The longer a quotation, the better off you are simply referring to it rather than reproducing it. Put material in your own words so

  • I know you understand it,
  • you use space more efficiently, and
  • it serves exactly your purposes (rather than the author's).

If you cite well, you won't need much (or any) space to tie the source into your argument, and your writing will flow powerfully. On the other hand, if you quote at length, you will lead me to think you are padding your paper and dodging the difficult work of interpretation.

In short papers concentrating on only one or two sources, footnotes waste space. Instead, include brief references in your text like this: (132) or (Work 132) for books, and (Work 12/1/2002) for lectures. If you do footnote, I prefer footnotes to endnotes; readers are more likely to read them.


9. Always cite your sources!

Of course, when you rely on someone else's work (even mine) for an idea, a phrase, or a passage of any greater length, you know the rules: Cite the source! Citing sources allows you and me to refer to them later. Moreover, failing to cite sources is called plagiarism. In brief, it is generally defined as passing off another's work as one's own, whether or not you do it intentionally.

The faculty have adopted the following statement on plagiarism:

To plagiarize is to present someone else's work — his or her words, line of thought, or organizational structure — as our own.
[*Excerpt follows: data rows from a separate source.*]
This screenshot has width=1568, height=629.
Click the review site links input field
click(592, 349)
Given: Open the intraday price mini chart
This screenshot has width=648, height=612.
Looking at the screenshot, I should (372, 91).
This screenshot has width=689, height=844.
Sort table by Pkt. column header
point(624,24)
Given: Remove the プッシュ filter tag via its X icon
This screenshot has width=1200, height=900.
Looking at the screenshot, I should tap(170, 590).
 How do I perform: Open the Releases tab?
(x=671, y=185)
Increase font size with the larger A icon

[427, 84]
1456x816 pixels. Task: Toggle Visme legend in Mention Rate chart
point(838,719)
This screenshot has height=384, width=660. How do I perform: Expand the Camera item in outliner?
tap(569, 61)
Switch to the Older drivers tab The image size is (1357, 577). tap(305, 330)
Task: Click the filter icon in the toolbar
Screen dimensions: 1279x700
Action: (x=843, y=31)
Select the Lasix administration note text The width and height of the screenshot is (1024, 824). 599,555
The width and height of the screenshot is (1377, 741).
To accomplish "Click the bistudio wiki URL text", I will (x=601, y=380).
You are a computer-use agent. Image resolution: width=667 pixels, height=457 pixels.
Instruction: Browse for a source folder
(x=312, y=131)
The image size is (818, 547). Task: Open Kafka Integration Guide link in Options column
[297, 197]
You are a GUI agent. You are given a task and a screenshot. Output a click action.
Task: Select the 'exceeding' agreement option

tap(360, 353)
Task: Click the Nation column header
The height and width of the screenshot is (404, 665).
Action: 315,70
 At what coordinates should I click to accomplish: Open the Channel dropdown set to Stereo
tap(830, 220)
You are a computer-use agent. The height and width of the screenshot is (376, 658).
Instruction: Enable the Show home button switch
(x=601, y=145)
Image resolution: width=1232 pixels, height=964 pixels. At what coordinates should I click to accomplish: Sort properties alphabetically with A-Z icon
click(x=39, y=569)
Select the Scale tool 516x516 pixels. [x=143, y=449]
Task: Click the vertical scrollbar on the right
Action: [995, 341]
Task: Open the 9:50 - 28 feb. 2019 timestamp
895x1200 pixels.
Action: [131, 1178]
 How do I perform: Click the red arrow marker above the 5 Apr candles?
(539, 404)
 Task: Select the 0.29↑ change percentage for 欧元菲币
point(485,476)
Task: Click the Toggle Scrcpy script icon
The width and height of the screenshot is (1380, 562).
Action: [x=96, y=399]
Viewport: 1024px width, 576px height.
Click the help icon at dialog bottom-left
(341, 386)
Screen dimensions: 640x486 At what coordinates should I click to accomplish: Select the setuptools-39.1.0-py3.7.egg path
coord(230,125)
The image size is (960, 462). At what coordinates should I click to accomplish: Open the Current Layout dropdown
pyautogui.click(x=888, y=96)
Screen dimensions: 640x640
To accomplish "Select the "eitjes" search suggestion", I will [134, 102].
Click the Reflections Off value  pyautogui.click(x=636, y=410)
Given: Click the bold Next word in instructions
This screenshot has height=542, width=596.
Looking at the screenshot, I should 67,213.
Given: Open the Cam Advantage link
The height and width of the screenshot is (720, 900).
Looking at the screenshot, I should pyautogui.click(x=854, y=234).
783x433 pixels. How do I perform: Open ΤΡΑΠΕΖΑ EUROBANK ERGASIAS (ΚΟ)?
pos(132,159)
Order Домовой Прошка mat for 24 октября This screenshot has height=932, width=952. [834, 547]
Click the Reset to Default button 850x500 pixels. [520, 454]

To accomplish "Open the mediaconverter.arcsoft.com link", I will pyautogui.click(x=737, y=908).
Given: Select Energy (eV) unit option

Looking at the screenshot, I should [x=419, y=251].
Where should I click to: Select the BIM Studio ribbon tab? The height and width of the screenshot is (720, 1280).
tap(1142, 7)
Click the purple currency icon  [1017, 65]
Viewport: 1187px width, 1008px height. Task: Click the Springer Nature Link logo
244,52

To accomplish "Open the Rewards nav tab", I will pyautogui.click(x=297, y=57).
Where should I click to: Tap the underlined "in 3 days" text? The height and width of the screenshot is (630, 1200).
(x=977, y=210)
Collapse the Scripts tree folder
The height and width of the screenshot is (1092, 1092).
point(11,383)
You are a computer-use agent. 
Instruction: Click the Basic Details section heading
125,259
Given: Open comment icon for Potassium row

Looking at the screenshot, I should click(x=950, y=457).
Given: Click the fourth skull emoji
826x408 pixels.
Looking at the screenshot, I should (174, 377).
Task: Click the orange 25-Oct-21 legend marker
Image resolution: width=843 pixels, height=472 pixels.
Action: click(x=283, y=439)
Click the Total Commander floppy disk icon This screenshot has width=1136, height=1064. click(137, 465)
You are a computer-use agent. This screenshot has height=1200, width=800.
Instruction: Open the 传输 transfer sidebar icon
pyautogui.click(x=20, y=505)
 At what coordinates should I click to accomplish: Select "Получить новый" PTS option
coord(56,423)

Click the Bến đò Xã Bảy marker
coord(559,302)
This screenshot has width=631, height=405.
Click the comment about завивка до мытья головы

This occurs when sources are not cited properly, or when permission is not obtained from the original author to use his or her work. By not acknowledging the sources that are used in our work, we are wrongfully taking material that is not our own. Plagiarism is thus an insidious and disruptive form of dishonesty. It violates relationships with known classmates and professors, and it violates the legal rights of people we may never meet. -"Plagiarism Policy" (http://www.westmont.edu/_academics/pages/provost/curriculum/plagiarism/)

Do you see how I set that paragraph apart and acknowledge the writer? If I had not done so, I would have led you to believe I had written it myself. In our culture, such misrepresentation would have constituted both theft (in that I am violating the writer and owner by appropriating his words as my own) and fraud (in that I would have misled you readers).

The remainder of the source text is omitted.